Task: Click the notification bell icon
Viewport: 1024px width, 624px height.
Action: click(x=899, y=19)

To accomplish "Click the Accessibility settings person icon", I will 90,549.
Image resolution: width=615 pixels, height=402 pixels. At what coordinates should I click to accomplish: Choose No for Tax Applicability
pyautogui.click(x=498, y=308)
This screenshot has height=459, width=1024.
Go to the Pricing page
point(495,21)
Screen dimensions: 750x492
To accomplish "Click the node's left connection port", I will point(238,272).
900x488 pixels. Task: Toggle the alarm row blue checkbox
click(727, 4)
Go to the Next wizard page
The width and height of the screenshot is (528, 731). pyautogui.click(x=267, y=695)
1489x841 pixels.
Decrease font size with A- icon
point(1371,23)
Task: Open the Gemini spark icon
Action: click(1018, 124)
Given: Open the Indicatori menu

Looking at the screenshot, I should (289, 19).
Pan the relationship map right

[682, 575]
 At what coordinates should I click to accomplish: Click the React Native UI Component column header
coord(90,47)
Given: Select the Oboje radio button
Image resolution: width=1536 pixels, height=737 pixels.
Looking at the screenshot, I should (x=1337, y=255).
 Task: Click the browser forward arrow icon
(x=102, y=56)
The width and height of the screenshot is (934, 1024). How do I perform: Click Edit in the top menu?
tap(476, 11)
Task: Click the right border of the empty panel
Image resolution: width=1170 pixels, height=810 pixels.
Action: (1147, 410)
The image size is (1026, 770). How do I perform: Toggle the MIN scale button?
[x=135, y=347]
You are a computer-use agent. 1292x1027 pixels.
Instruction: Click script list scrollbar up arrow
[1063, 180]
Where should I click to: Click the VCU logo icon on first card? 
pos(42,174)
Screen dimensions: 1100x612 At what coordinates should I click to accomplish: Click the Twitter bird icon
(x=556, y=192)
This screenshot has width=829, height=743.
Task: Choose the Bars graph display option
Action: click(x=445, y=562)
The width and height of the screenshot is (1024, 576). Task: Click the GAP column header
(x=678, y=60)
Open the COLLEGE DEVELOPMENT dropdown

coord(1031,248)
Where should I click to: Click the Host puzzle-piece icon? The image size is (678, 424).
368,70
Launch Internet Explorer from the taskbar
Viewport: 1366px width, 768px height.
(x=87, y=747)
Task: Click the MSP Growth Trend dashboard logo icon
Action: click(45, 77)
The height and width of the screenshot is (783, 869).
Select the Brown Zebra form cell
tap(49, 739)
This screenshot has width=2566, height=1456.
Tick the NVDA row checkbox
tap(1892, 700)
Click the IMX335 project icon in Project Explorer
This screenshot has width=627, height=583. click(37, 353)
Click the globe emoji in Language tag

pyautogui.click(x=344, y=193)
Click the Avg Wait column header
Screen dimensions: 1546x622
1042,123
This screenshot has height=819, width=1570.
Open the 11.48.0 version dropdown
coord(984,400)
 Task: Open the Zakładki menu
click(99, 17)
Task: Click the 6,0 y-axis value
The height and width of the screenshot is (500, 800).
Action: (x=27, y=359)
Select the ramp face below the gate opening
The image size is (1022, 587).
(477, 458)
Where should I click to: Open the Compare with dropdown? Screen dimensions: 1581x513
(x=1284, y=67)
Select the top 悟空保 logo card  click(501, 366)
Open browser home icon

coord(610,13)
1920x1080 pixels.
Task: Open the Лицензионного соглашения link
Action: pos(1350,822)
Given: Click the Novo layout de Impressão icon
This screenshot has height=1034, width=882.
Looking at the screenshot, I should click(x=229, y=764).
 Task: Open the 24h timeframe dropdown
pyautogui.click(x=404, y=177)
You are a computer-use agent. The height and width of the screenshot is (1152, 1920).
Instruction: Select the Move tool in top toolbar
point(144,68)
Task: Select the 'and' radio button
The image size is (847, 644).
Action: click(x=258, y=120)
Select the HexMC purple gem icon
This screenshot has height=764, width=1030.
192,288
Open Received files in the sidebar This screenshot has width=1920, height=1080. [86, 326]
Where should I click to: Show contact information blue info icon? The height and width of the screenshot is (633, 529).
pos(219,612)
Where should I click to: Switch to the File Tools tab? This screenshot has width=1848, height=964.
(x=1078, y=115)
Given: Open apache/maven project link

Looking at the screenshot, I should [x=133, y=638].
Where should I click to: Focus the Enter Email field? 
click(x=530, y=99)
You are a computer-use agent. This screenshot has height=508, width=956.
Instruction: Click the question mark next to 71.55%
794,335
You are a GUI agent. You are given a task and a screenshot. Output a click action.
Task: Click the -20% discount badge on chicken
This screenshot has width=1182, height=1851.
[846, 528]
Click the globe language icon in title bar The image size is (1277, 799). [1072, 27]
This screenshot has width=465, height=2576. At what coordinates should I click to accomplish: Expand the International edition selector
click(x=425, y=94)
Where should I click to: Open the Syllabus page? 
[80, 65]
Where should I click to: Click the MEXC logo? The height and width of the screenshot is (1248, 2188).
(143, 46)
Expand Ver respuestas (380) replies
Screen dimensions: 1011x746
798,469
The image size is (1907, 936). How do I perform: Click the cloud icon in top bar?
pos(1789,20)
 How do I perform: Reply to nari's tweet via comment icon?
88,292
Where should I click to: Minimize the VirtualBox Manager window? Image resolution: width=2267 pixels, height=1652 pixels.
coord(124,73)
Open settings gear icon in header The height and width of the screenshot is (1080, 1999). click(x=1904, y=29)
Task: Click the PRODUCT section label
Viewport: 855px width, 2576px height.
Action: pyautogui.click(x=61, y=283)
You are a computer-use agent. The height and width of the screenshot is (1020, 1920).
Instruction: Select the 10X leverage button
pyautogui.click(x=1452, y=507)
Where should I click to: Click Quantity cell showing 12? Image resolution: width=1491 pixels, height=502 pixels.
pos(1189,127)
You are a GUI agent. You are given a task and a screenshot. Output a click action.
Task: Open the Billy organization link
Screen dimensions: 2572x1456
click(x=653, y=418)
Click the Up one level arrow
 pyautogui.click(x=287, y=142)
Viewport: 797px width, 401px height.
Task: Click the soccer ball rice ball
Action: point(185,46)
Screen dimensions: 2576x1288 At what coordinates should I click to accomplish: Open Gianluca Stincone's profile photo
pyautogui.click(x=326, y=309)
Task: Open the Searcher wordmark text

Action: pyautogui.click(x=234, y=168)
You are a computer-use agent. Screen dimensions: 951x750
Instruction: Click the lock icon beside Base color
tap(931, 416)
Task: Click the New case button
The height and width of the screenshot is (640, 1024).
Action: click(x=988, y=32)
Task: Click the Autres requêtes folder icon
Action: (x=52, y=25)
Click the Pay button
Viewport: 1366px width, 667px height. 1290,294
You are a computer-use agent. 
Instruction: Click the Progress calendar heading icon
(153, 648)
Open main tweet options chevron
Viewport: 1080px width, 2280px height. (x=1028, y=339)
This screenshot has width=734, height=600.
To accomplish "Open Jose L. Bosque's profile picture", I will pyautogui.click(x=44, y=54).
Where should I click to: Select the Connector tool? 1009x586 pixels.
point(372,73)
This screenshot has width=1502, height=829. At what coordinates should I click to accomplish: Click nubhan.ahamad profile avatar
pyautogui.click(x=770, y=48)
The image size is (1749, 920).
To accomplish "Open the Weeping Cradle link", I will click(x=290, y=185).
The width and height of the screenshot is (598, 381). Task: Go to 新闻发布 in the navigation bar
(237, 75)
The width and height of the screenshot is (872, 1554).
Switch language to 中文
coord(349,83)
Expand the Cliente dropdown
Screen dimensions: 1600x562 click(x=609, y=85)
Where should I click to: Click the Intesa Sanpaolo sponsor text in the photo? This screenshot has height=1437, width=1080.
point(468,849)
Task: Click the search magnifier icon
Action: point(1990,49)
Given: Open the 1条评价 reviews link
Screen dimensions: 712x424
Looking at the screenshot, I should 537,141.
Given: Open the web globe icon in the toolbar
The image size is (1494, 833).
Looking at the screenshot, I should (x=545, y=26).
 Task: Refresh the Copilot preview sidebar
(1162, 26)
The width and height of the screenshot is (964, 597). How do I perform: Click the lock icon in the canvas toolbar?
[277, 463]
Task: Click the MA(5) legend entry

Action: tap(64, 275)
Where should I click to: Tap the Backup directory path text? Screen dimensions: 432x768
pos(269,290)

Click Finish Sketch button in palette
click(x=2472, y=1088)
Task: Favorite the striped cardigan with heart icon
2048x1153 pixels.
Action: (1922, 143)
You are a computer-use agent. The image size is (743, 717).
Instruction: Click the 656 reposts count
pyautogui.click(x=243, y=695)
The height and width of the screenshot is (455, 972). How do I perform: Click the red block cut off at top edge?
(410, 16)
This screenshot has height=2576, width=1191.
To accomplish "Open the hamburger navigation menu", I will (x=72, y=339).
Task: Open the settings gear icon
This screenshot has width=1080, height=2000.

— Your goal —
Reproduce the listing above word for word, from its first line through the line containing "(x=102, y=56)", including both ends.

— Exercise response —
Task: Click the notification bell icon
Viewport: 1024px width, 624px height.
Action: click(x=899, y=19)

To accomplish "Click the Accessibility settings person icon", I will 90,549.
Image resolution: width=615 pixels, height=402 pixels. At what coordinates should I click to accomplish: Choose No for Tax Applicability
pyautogui.click(x=498, y=308)
This screenshot has height=459, width=1024.
Go to the Pricing page
point(495,21)
Screen dimensions: 750x492
To accomplish "Click the node's left connection port", I will point(238,272).
900x488 pixels. Task: Toggle the alarm row blue checkbox
click(727, 4)
Go to the Next wizard page
The width and height of the screenshot is (528, 731). pyautogui.click(x=267, y=695)
1489x841 pixels.
Decrease font size with A- icon
point(1371,23)
Task: Open the Gemini spark icon
Action: click(1018, 124)
Given: Open the Indicatori menu

Looking at the screenshot, I should (289, 19).
Pan the relationship map right

[682, 575]
 At what coordinates should I click to accomplish: Click the React Native UI Component column header
coord(90,47)
Given: Select the Oboje radio button
Image resolution: width=1536 pixels, height=737 pixels.
Looking at the screenshot, I should (x=1337, y=255).
 Task: Click the browser forward arrow icon
(x=102, y=56)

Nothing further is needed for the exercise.